El mundo entero fue la habitación más concurrida de Graham Greene, que residió durante las tres últimas décadas de su vida en condiciones relativamente modestas en Antibes. La imagen más romántica del escritor no lo muestra en Panamá, Haití o Indochina, sino sentado a una mesa junto a la ventana del mismo restaurante de siempre en la ciudad francesa. Afuera llueve a cántaros, el novelista ensimismado con la lluvia se dispone a cenar a solas, y a describir más tarde la estampa en un relato intimista.
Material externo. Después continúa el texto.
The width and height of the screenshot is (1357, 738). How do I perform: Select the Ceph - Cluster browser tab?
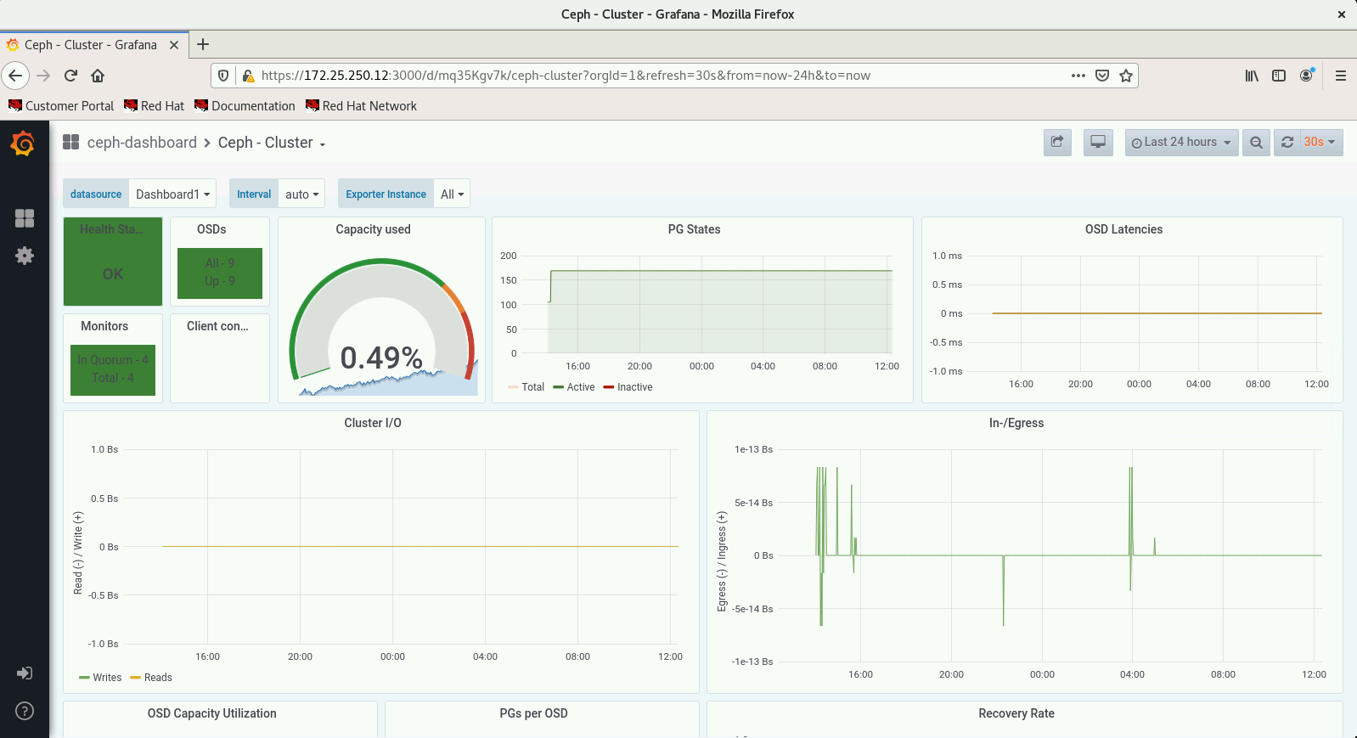click(90, 45)
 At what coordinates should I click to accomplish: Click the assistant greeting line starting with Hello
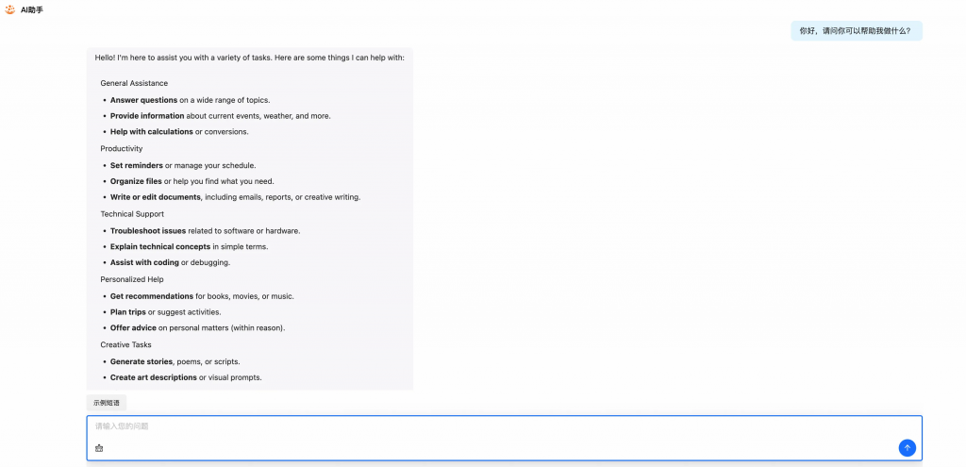pyautogui.click(x=249, y=58)
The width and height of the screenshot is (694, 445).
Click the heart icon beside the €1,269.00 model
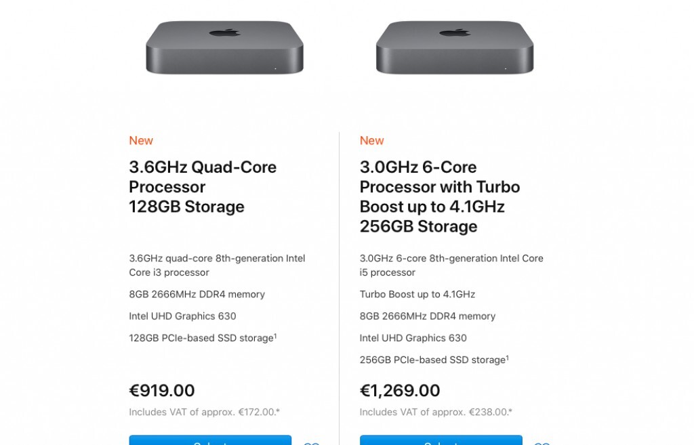point(542,443)
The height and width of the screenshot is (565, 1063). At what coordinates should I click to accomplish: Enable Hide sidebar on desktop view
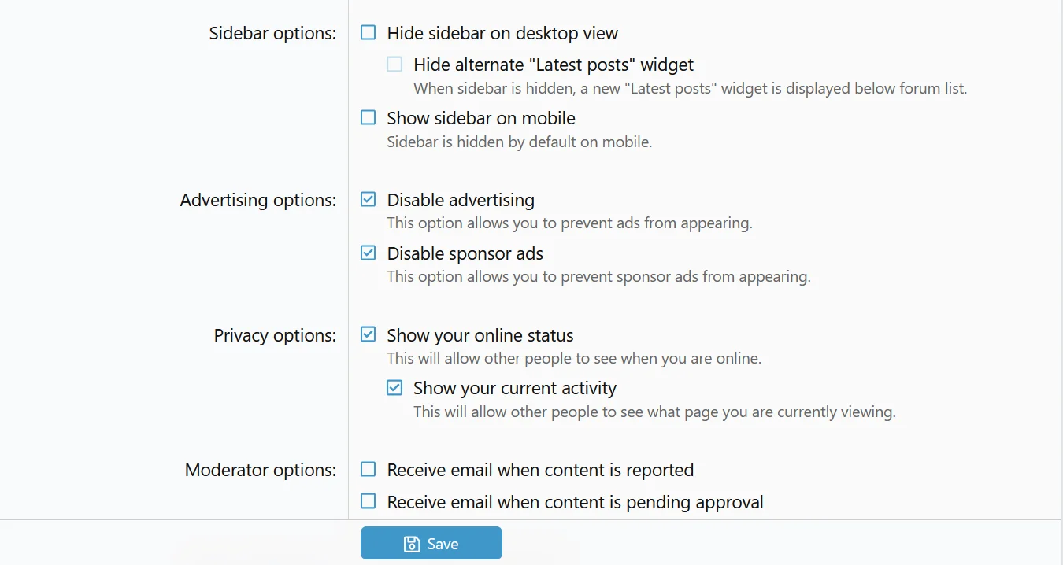click(368, 33)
Ya no llueve a gusto de nadie, y el autor de El americano tranquilo tendría dificultades para navegar en solitario una mesa entera en una localidad turística.
Después de vetarles la vivienda en general y los taxis en particular, la última etapa de la agresión a los nativos consiste en prohibirles que ocupen una mesa a solas en un restaurante. Se trata de una triple discriminación por edad, por soledad y por viudedad. Los solitarios suelen ser mayores que los comensales en grupo, acuden individualmente porque no tienen otra opción y son mayoritariamente viudas. Los establecimientos donde se les niega abiertamente el servicio a pagar religiosamente, o donde se les mira mal, son los mismos que recibieron cuantiosas subvenciones por la parálisis durante la pandemia. En los años aciagos de la covid, ningún empresario se negó a recibir la aportación económica alícuota de clientes a quienes ahora repudian.
Ir solo a un restaurante tiene la ventaja de que te sirven con rapidez, por las ganas que tienen de que te vayas y de que no cunda el ejemplo. La expulsión censora obliga a medidas igualmente drásticas, como guardar la memoria de estos locales para no frecuentarlos en ningún caso en temporada baja, aparte de denigrar públicamente su comportamiento. Estamos ante otra secuela de la gentrificación, que consiste en negarte el acceso en el caso de terrazas a un espacio público, que has pagado religiosamente y que mantienes con tus impuestos. Urge una lista de agresores a solitarios, el que avisa no es traidor.